_Exercise objective_. Restate each entry exactly, without pictures.

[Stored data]
++++++++
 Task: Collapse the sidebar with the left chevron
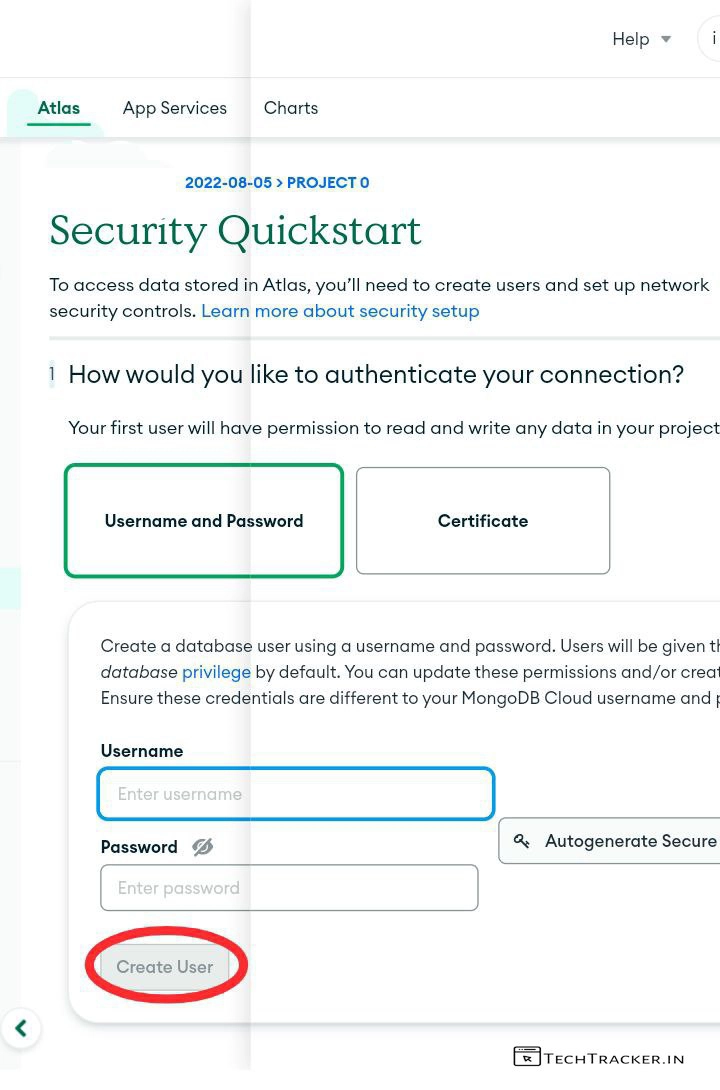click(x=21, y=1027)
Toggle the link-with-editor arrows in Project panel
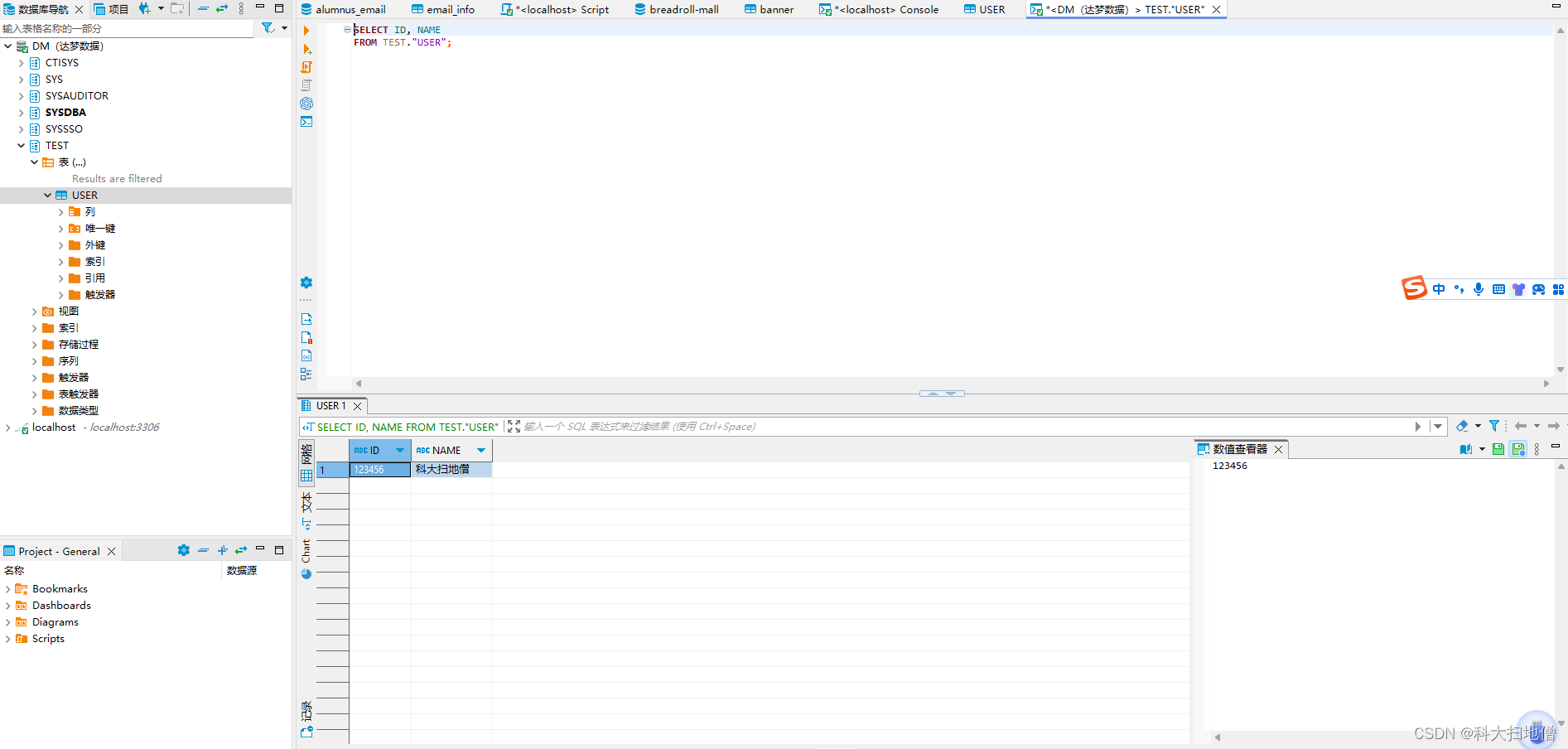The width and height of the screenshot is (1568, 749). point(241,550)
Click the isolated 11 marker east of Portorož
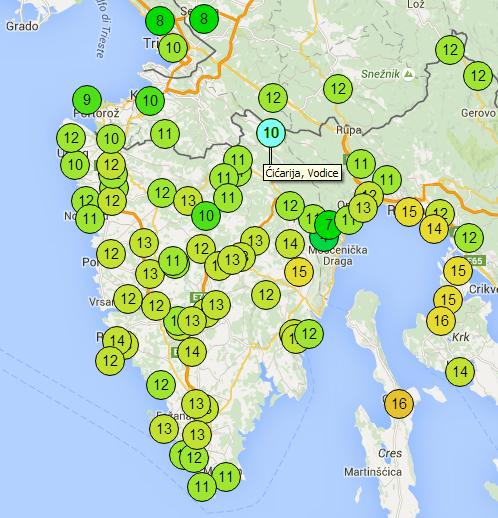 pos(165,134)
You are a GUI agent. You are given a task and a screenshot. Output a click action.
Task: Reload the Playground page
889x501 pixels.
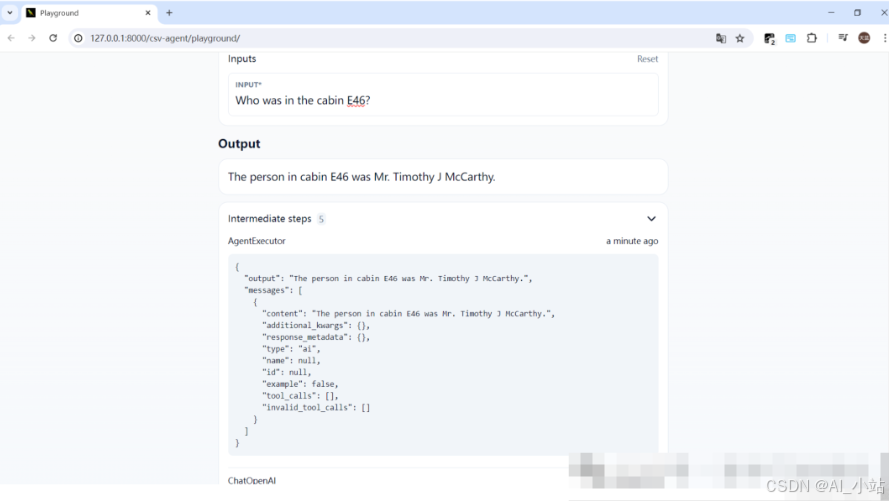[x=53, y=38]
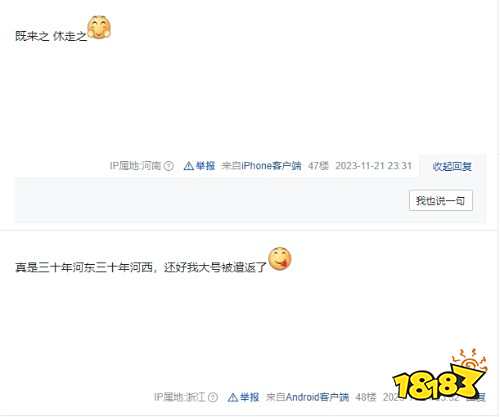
++++++++
_Exercise result_.
 Task: Collapse the sidebar with the left chevron
click(x=21, y=1027)
Toggle the link-with-editor arrows in Project panel
The width and height of the screenshot is (1568, 749). point(241,550)
Click the isolated 11 marker east of Portorož
 pos(165,134)
You are a GUI agent. You are given a task and a screenshot. Output a click action.
Task: Reload the Playground page
889x501 pixels.
[x=53, y=38]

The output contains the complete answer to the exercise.